Dataset entries
———
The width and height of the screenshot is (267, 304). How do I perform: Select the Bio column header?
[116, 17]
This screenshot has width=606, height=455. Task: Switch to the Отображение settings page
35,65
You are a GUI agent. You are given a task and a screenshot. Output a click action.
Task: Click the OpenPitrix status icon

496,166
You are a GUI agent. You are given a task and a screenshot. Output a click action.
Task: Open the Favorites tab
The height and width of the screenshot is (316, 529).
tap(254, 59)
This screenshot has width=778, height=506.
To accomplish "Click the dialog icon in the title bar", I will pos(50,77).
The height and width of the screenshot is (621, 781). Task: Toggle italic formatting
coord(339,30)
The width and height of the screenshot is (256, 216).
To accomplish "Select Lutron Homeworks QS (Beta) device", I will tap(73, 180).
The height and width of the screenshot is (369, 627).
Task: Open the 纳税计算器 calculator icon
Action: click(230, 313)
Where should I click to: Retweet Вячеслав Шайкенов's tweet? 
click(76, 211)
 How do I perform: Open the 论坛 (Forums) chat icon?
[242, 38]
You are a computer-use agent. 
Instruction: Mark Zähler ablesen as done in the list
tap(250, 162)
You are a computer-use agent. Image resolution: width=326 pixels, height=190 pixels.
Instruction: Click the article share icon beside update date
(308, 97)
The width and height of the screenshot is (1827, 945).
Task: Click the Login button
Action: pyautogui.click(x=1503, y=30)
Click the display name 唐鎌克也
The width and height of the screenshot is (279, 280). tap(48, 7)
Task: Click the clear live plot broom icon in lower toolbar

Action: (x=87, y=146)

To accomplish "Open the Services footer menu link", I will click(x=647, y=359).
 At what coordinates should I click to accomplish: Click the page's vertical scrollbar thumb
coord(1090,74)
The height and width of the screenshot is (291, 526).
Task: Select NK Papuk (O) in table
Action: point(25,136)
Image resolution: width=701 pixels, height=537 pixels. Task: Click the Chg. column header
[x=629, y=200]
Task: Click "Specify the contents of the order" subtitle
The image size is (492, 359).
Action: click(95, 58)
———
(DIRECTIONS FOR THIS TASK) Whenever the word "computer" appears in a line of the data above, that line counts. Say how many lines count, and nothing more.

(TASK RESULT) 2